What Does a Tick Look Like?
You do not want to find a tick on yourself or your pets. There are over 850 known species of ticks and 90 of which can be found in the U.S. Ticks are small insects that are usually found in brushy or wooded areas. They may also hide in areas with tall grasses or weeds while waiting for an animal, including people, to pass them.
What Does a Full Tick Look Like?
Ticks can bite at all 3 of their life stages – adult, larval, and nymph. Nymphs can be as small as a sesame seed or poppy seed. Tick larvae, on the other hand, can be as small as a grain of sand. Unfed adult ticks are usually the size of a pencil eraser or apple seed.
They are oval and flat, but they will become engorged once they have had their blood meal. Tick larvae have 6 legs, while nymphs and adults have 8 legs. Ticks can be yellowish, grayish-white, reddish-brown, brown, or black depending on the species.

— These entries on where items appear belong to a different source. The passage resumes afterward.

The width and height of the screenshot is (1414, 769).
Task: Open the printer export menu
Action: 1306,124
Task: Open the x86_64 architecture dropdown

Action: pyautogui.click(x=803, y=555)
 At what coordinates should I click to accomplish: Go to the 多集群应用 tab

What Does a Tick Look Like in Skin?
What does a burrowed tick look like? Ticks burrow partially into the skin to draw blood.

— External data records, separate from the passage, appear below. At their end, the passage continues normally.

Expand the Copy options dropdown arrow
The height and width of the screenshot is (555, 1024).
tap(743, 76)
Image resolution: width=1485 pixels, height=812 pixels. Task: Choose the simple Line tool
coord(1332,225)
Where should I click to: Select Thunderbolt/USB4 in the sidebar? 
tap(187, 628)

The mouth of the feeding tick will be under your skin, but its back parts will remain visible. When it is full of blood, it will become engorged. An engorged tick is typically blue-grey.
Since ticks like warm, humid areas, they are likely to hide in your hair, armpits, or groin. Ticks usually remain attached to the body after biting their host. So, if you have been bitten by a tick, you will know because you will find a tick on your body. After 10 days of feeding on the host, the tick will fall off.
Species of Ticks
There are different species of ticks. One of the most common species is the American dog tick, a well-known vector of Rocky Mountain Spotted Fever. These ticks can be found in North America and feed on dogs.
The brown dog tick resembles the American dog tick due to their preferred host. As the name suggests, it is brown and prefers dogs, but it will also feed on humans if there is no canine host.
The black-legged tick is another common species of tick, which is known for its dark legs. It is also called deer tick as it usually feeds on Virginia or white-tailed deer.
This species of tick is found throughout the northcentral and southeastern United States as well as mid-and northeastern Atlantic. It is a well-known vector of Powassan encephalitis, anaplasmosis, Lyme disease, and human babesiosis.
The lone star tick, on the other hand, is found in the southeastern and eastern United States. Female lone star ticks have a single spot on their back. These ticks prefer humans as their hosts.
The Rocky Mountain wood tick, also called wood ticks, is a vector of the Rocky Mountain Spotted Fever as well. It is usually found in the wooded regions of the Rocky Mountains.
How to Identify a Tick Bite
It is easy to identify a tick bite because ticks can remain attached to the bite area for 10 days. Most bites will not cause any physical symptoms. Tick bites are usually singular because they do not bite in lines or groups.
Symptoms of Tick Bites
Some people show allergic reactions to tick bites such as a burning sensation, swelling or pain at the bite area, difficulty breathing, blisters, or rash. Some types of ticks, however, transmit diseases. Possible signs of tick-borne illness include:
Rash or a Red Spot Near the Bite Area
Swollen Lymph Nodes
Joint or Muscle Pain
Joint or Muscle Pain
Seek medical help immediately if you have been bitten by a tick.
Treatment of Tick Bites
The first thing that you need to do when you are bitten by a tick is to get rid of it.
Remove the tick with tweezers. Hold the ticks as close as possible to the skin’s surface.
Do not twist or bend the tick when you are pulling it away from the skin.
Make sure that there are no mouthparts left in the bite area.
Do not forget to wash the bite area with water and soap.
After removing the tick, put it in a sealed container filled with rubbing alcohol to kill it completely.
You should see a doctor as soon as possible so that you can discuss your risks. It is also a good idea to find more information about ticks and the diseases they cause as well as their symptoms.
However, the best way to avoid tick-borne illnesses is to prevent tick bites in the first place. Here are some tips on how to prevent tick bites.
Wear pants and long-sleeve shirts when walking in tick-prone grassy areas or woods.
Take a bath or shower within 2 hours of being outside.
Use a tick repellent that contains at least 20% DEET.
Treat gear and clothes with 0.5% permethrin.
Check your skin after being in a tick-prone area especially between legs, in hair, behind areas, underarms, and behind knees.